Despite their importance as components for flexible electronics, most stretchable hydrogels suffer from incomplete recovery after deformation, are prone to failure upon long-term repeated stretching, and cannot be exploited at subzero temperatures because of the freezing of their constituent water. Consequently, strategies for circumventing these drawbacks are highly sought after.

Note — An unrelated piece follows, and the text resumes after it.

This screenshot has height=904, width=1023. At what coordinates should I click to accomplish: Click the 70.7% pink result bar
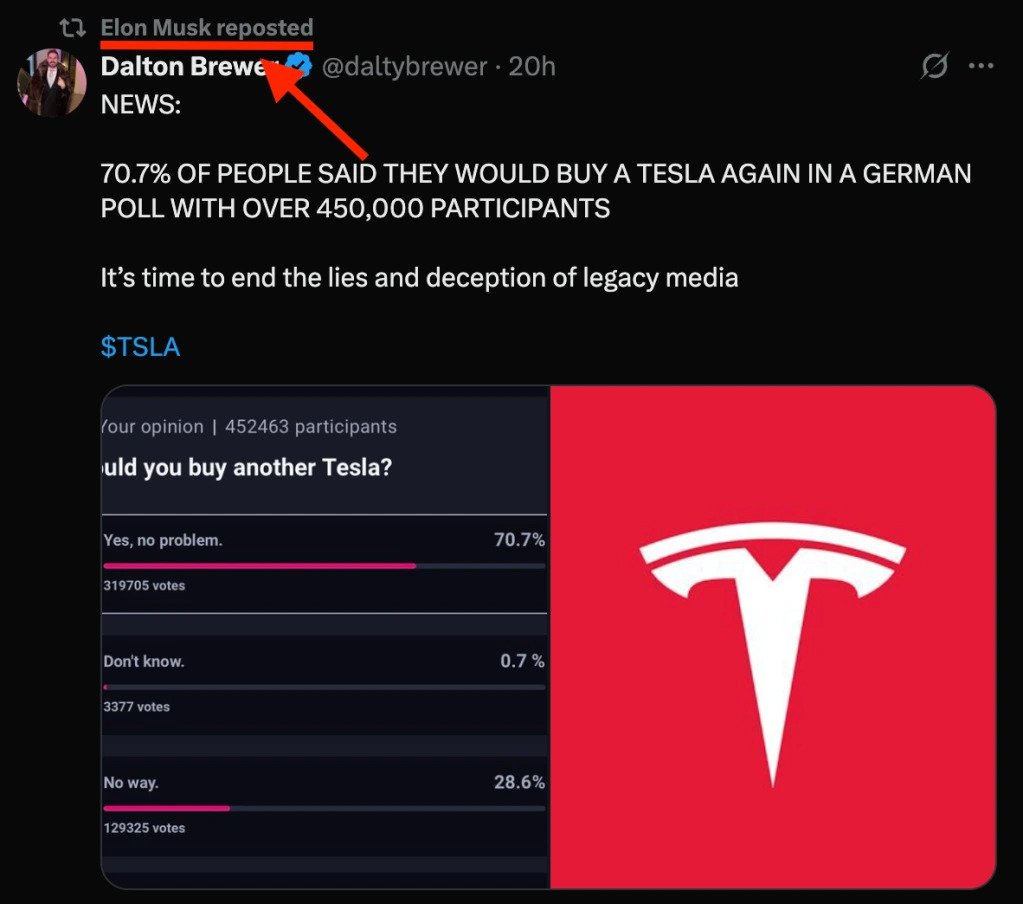[x=260, y=566]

This study describes the synthesis of a doubly (chemically and physically) crosslinked hydrogel from gelatin and methacrylic acid and demonstrates the suitability of this material for the fabrication of high-performance stretchable and environment-resistant supercapacitors and strain sensors. The performance of this supercapacitor (areal capacitance = 1,210.2 mF/cm at a current density of 1 mA/cm, maximum energy density = 158.8 μW⋅h/cm, maximum power density = 659.5 μW/cm) was superior to that of most of integrated supercapacitors reported to date and was hardly affected by stretchable, low temperatures, bending, ice-cold water and strong acid/alkali solutions or long-term storage. Additionally, a strain sensor based on the above hydrogel was capable of accurately capturing human body motions when affixed to skin and recognising mouse movement (even in humid environments) after implantation into mouse legs. Our work may pave the way to high-performance stretchable and environment-resistant wearable electronics.

中文翻译：

---

用于一体化超级电容器和应变传感器的可拉伸且耐环境的双交联水凝胶


尽管它们作为柔性电子器件的组件很重要，但大多数可拉伸水凝胶在变形后恢复不完全，在长期重复拉伸时容易失效，并且由于其成分水冻结而无法在零下温度下使用。因此，规避这些缺点的策略受到高度追捧。这项研究描述了由明胶和甲基丙烯酸合成的双（化学和物理）交联水凝胶，并证明了该材料适用于制造高性能可拉伸和耐环境的超级电容器和应变传感器。该超级电容器的性能（电流密度为 1 mA/cm 时，面积电容 = 1,210.2 mF/cm，最大能量密度 = 158.8 μW·h/cm，最大功率密度 = 659.5 μW/cm）优于大多数超级电容器的性能。迄今为止报道的集成超级电容器几乎不受拉伸、低温、弯曲、冰冷的水和强酸/碱溶液或长期储存的影响。此外，基于上述水凝胶的应变传感器在贴在皮肤上时能够准确捕获人体运动，并在植入小鼠腿部后识别小鼠的运动（即使在潮湿的环境中）。我们的工作可能为高性能可拉伸和耐环境的可穿戴电子产品铺平道路。